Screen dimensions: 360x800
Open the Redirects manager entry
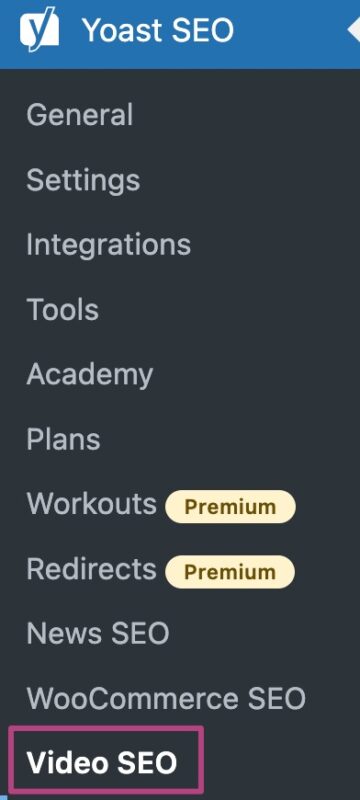coord(91,569)
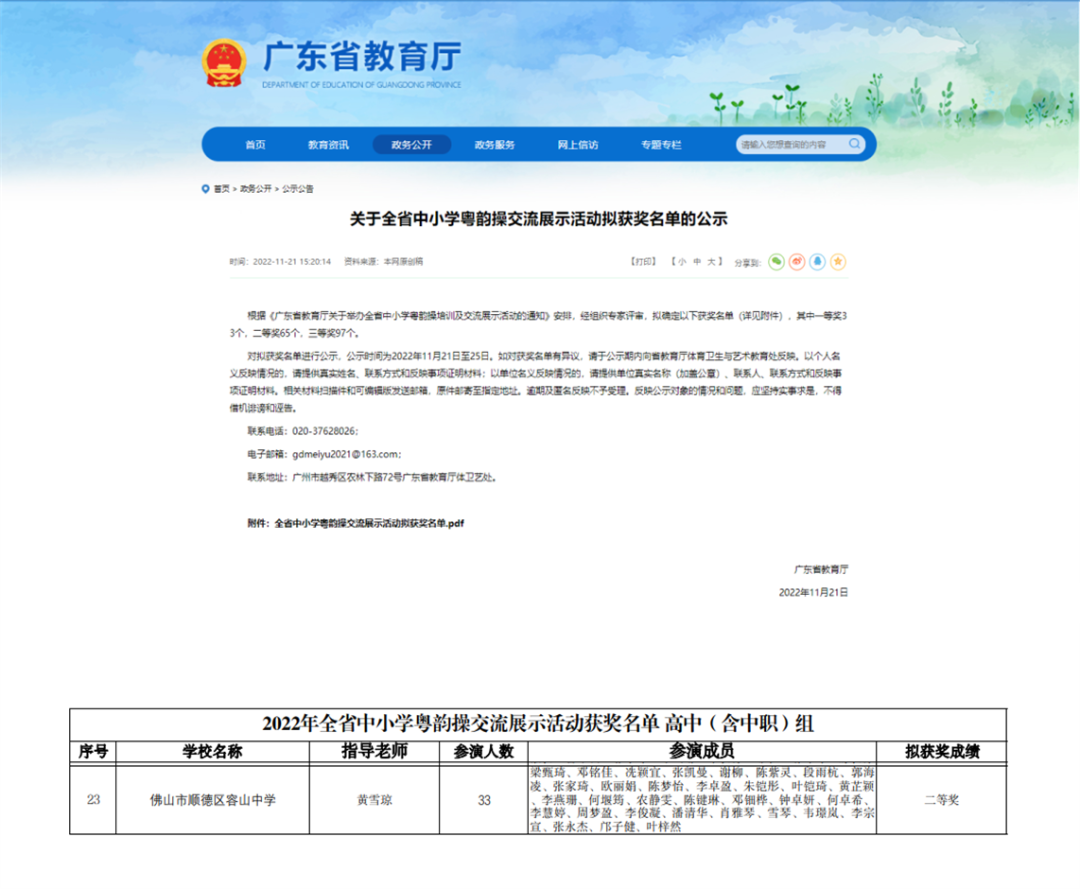Click the search input field

(790, 145)
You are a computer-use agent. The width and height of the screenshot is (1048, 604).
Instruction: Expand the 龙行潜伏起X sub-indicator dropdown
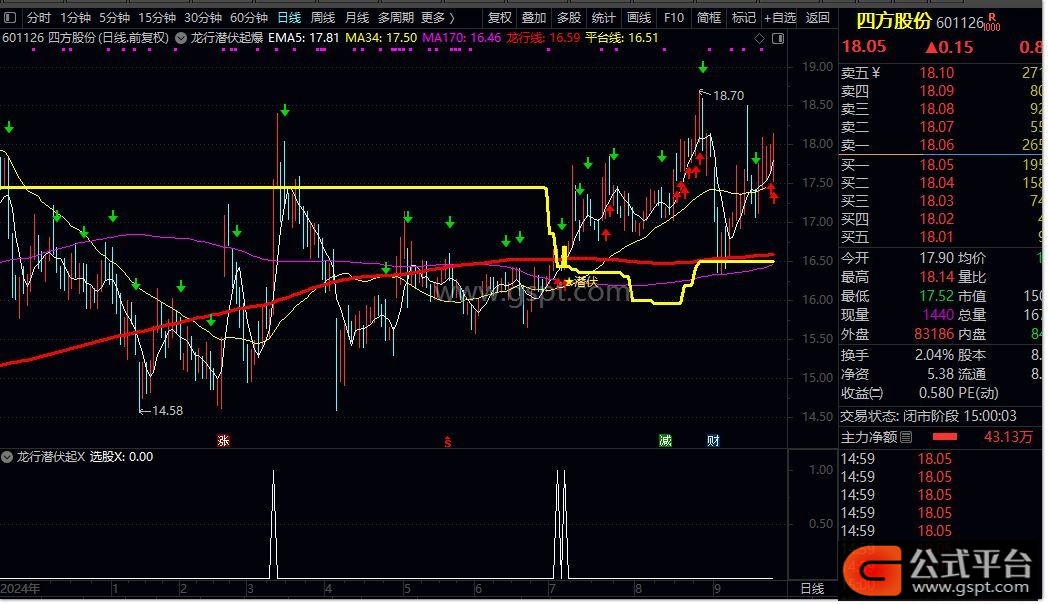(9, 456)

### The problem
The entries above should be retyped word for word, with all pictures omitted.

### Your response
Screen dimensions: 360x800
Open the Redirects manager entry
coord(91,569)
Click the search input field

(790, 145)
You are a computer-use agent. The width and height of the screenshot is (1048, 604).
Instruction: Expand the 龙行潜伏起X sub-indicator dropdown
(9, 456)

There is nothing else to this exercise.